• **ACTIVITY**: Using the records below, copy every line that holds the string "dimensions".

BEGIN MATERIAL PROVIDED

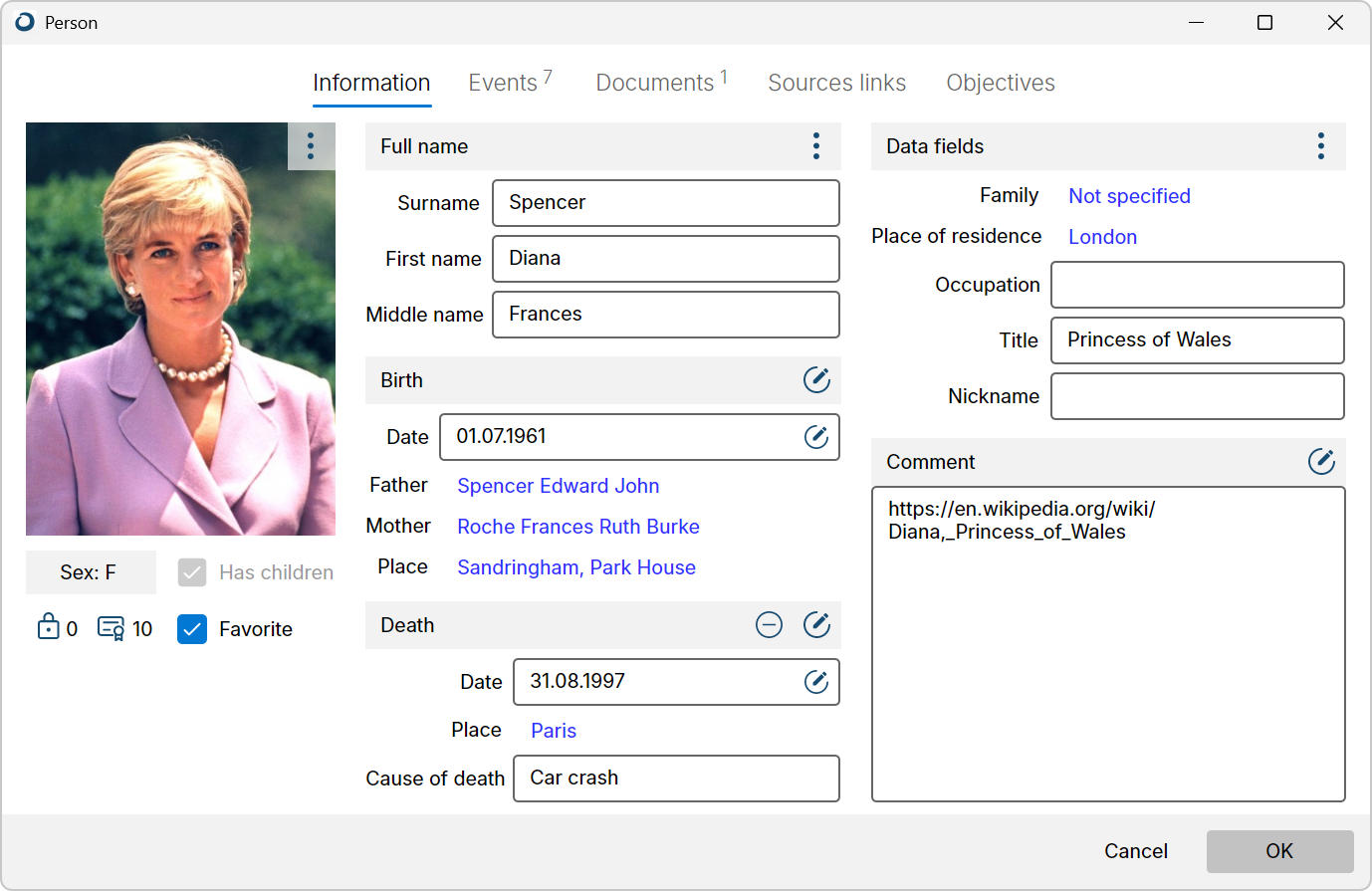Image resolution: width=1372 pixels, height=891 pixels.
Task: Confirm changes with the OK button
Action: click(x=1279, y=851)
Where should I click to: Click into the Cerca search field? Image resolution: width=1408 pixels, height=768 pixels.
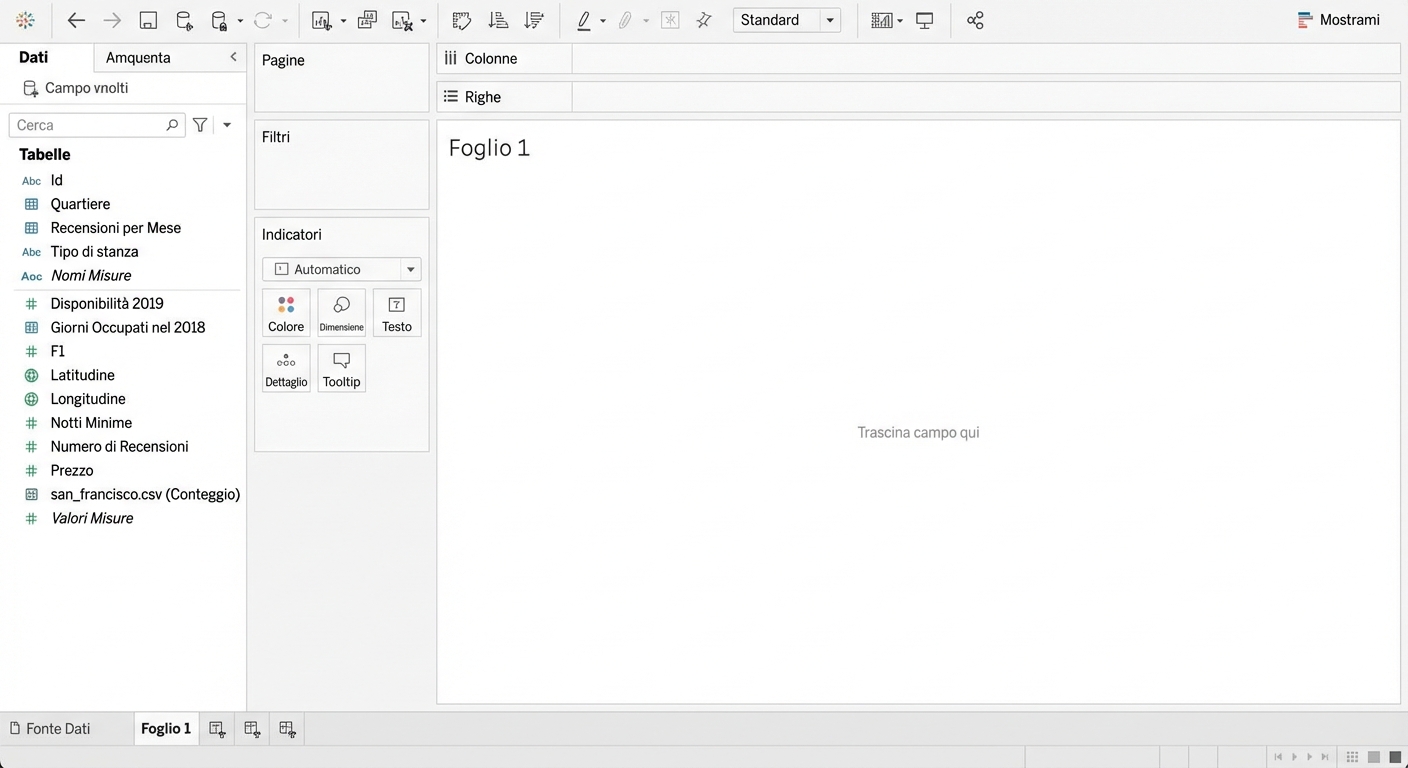point(88,125)
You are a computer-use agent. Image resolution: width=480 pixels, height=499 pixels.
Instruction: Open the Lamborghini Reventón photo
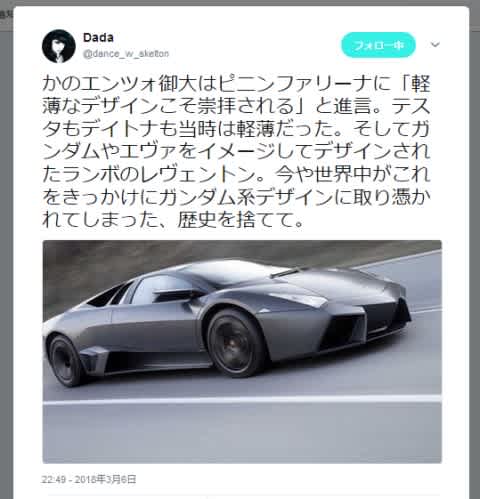click(x=242, y=352)
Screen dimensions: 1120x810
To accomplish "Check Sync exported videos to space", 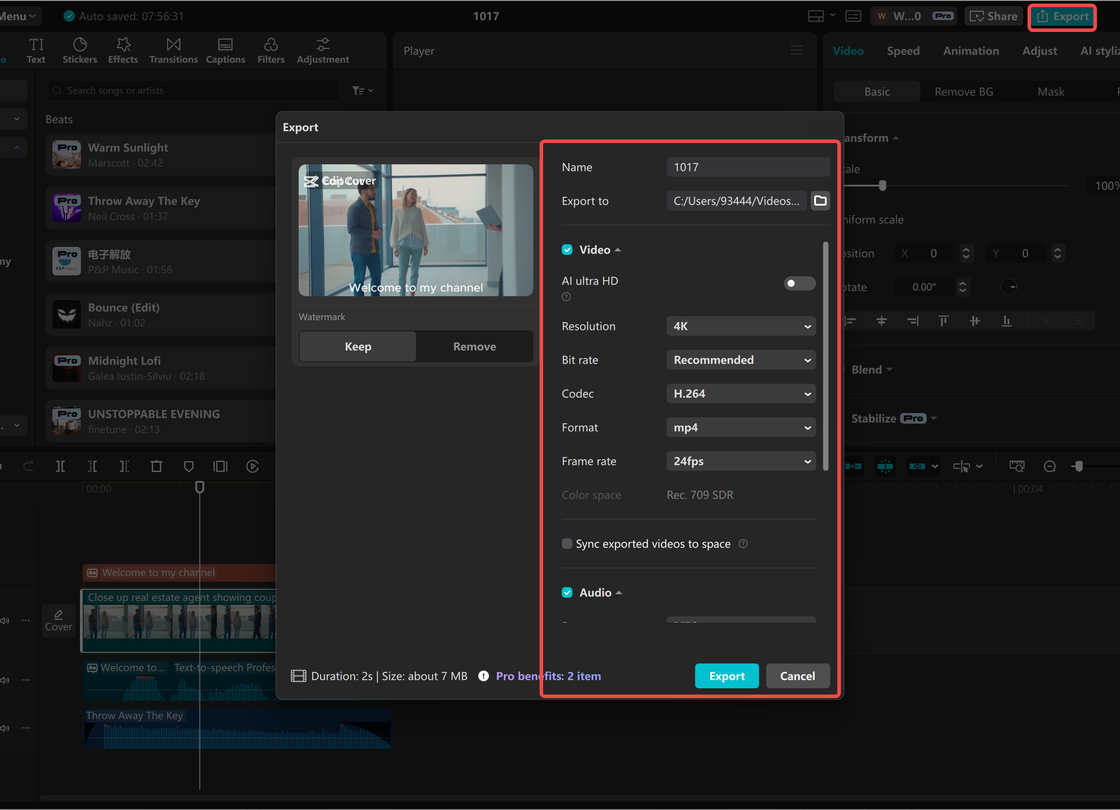I will pos(567,544).
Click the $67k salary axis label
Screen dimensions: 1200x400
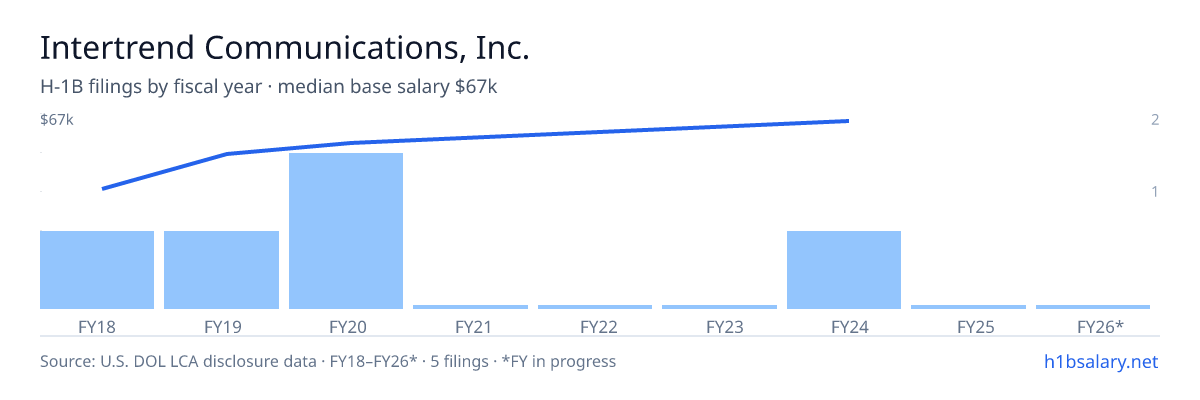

END MATERIAL PROVIDED

• **COMPLETED EXERCISE**:
Screen dimensions: 1120x810
Screen dimensions: 1200x400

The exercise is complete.